CLAVAS support has been proposed to be taken up as a part of CMDI 1.2, see CMDI 1.2/Vocabularies for more information!
Integration of CLAVAS into CMDI
Contents
- Integration of CLAVAS into CMDI
Introduction
CLAVAS is a CLARIN-NL project that addresses a vocabulary service. It is hosted by the Meertens Institute, contact is Hennie Brugman?. The vocabularies will be available through a set of web services hosted at Meertens. CLAVAS is based on OpenSKOS, where vocabularies map to 'concept schemes' in OpenSKOS. More information is available in the CLAVAS work plan document.
This page covers integration of CLAVAS with CMDI. The idea, roughly speaking, is that metadata modelers can associate a vocabulary (identified by its URI) with an element in their components and profiles. The metadata creator will then be able to pick values from the specified vocabulary or (in the case of open vocabularies) still choose to use a custom value that does not appear in the vocabulary. Editors like Arbil need to be extended to access the CLAVAS public API for retrieving potential values from vocabularies.
Overview
Status of CLAVAS
Public API
A public API that allows one to search for collections and concepts within a scheme (vocabulary) is available.
The autocomplete API can be used to get all items in an identified vocabulary or a subset in JSON or RDF by providing the URI of a vocabulary as a parameter.
Eventually a CLAVAS-specific (as opposed to openskos.org) service will become available.
Management interface and editor
A concept scheme editor is available but not publicly accessible.
Available data
There are working examples that suffice for use during development, e.g. the languages vocabulary. (URL!)
A vocabulary of institutes will become available on a short time scale.
Specifying vocabularies in CMDI specifications, schemata and instances
Specifying vocabularies in CMDI instances
Open vocabularies
Each concept within a vocabulary is identified by an OpenSKOS specific URI and optionally has a reference to a 'source' URI (e.g.

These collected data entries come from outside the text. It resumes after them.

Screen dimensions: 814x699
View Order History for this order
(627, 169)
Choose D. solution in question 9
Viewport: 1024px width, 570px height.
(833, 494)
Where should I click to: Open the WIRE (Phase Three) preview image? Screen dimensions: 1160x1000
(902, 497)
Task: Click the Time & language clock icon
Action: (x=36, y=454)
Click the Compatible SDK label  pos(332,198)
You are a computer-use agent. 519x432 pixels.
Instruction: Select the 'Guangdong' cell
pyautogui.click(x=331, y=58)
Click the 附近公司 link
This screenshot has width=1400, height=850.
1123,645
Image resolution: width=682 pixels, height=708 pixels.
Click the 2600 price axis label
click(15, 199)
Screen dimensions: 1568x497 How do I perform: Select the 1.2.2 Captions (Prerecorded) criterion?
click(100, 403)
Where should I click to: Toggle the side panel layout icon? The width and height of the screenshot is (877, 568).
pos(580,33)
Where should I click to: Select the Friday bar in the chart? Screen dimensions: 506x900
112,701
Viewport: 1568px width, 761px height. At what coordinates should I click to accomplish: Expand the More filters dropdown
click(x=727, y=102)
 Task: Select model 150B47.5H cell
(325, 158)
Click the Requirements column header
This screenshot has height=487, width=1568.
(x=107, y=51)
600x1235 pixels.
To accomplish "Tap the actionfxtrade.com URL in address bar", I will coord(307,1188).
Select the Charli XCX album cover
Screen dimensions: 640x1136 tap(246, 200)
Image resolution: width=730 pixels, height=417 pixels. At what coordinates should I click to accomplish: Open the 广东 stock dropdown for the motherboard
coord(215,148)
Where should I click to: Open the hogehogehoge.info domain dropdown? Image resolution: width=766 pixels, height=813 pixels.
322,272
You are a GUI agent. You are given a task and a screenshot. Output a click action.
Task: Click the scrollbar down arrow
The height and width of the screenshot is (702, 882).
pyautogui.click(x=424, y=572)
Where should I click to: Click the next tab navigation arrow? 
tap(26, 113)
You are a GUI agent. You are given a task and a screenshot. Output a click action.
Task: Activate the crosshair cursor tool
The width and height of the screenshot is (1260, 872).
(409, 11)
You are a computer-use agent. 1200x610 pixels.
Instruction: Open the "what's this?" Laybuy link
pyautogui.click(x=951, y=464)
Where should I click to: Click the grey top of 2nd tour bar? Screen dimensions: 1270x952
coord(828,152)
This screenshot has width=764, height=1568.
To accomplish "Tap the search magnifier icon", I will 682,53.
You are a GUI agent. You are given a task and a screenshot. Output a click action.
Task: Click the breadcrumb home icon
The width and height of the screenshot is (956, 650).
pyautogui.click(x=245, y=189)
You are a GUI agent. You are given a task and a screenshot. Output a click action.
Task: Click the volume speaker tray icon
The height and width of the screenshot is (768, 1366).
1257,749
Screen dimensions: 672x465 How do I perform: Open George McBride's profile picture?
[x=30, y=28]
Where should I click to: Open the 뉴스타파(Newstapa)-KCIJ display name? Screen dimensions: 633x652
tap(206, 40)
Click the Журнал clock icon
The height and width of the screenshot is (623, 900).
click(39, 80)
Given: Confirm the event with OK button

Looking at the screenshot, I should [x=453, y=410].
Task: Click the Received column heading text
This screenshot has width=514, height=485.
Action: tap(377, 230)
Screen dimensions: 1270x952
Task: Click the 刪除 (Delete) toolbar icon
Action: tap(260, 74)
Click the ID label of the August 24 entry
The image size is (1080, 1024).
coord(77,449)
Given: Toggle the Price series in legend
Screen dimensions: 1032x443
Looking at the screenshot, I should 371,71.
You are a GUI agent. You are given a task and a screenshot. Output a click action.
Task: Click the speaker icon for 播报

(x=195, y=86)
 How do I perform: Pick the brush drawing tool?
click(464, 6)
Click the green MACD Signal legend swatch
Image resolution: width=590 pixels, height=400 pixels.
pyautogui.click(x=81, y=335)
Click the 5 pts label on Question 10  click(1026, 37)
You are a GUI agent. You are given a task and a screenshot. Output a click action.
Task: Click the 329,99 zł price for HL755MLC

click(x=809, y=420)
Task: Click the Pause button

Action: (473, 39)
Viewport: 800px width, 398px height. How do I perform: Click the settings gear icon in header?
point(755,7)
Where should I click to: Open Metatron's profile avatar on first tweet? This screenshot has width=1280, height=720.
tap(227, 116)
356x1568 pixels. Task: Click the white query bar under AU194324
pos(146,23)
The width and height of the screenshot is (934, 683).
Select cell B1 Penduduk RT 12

ISOCat). For fields that link to vocabularies as open vocabularies, we want to store one of these URIs as an attribute in CMDI metadata instances, e.g.:
<language cmd:ValueConceptLink="http://cdb.iso.org/lg/CDB-00138580-001">Dutch</language>
Notice the cmd-prefix to disambiguate and prevent clashes with potential custom attributes of this name.
Each item in the vocabulary has an OpenSKOS URI and optionally a 'source URI' (which generally will come from the primary data source, e.g. ISOCat), as in the example above. There will be a deterministic fall-back mechanism in Arbil that chooses the source URI if available, otherwise the CLAVAS URI.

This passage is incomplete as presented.